Mr. Crowell tells stories on himself, too. Among my favorites are his failed attempts to impress a crush named LaQuita Freeman. He drives his bike into a car while she watches. Shortly thereafter, Cauzette sends him to the store for a box of “supers” where he fumbles the box of tampons into LaQuita’s mom’s shopping cart. Later, he tells about his failed attempts at love in high school and college, capping this with a story of his visit to a female psychiatrist years later. The psychiatrist opines that Mr. Crowell always chased the inaccessible girl because of a reverse Oedipal complex. He then delivers the punchline at his own expense: “And, on top of that, [she told me that] as long as I continued showing up at her office trying to entice her into having sex with me, our sessions were useless.”
The book never lets you forget that the Crowells were almost always on hard times. Cauzette is unable to pay off the back-to-school layaway one year, leaving Rodney in last year’s school clothes. This led a particularly candid girl to tell him, “You’re kind of cute but everybody thinks you’re on free lunches.” And he was. The poorly constructed house in Jacinto City slowly falls apart (his parents will eventually abandon it and allow it to be foreclosed) and as it does, mosquitos had free rein and the rain came in freely. Mr. Crowell writes that “on a clear night, stars could be seen twinkling through the holes in the roof.” Cockroaches were an even bigger problem than the mosquitoes. Turning on the light in the kitchen “meant entering a dimension where every available inch of surface space was swarmed by their translucent, root-beer liquidity.”

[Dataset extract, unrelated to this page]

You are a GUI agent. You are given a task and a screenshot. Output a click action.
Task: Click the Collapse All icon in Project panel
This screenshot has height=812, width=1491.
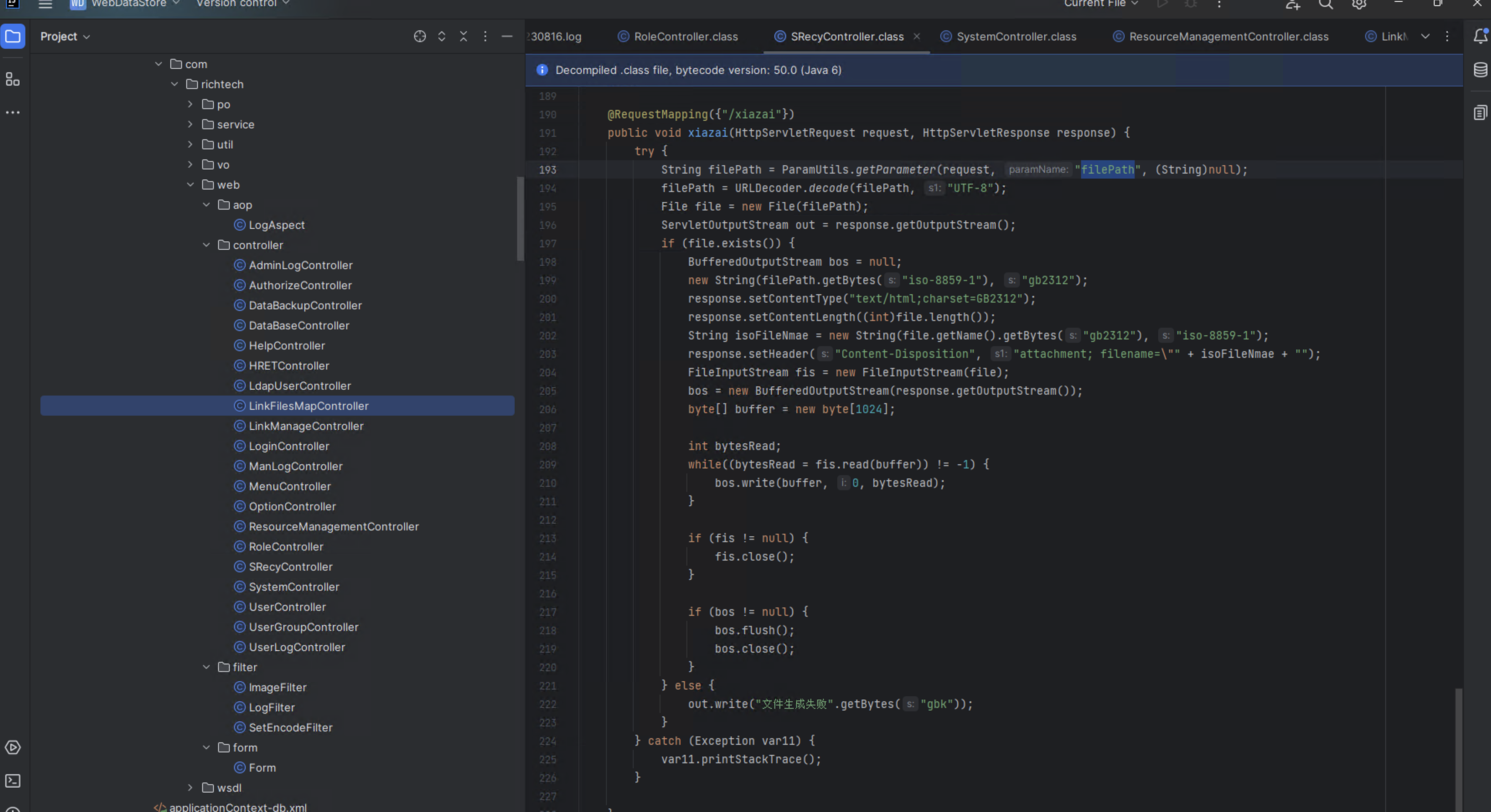pyautogui.click(x=463, y=36)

The writing in Chinaberry Sidewalks is vintage Rodney Crowell. He can turn a sentence on a dime and give you change. No words are wasted. I am reminded of the quote attributed to Pascal, “I did not have time to write you a short letter, so I sent you a long one.” Mr. Crowell had time, or took the time, to pull every sentence of this fine book into shape. This memoir compares nicely with those by his writing partner, Mary Karr, and the recent memoir by his former wife, Ms. Cash. It is mandatory reading for fans of Mr. Crowell and Americana music, great reading for anyone else.
Chinaberry Sidewalks is published by Alfred A. Knopf. Mr. Crowell is currently on the second half of a tour in support of the book. Details (and a nice interview by Mary Karr) are available on his website.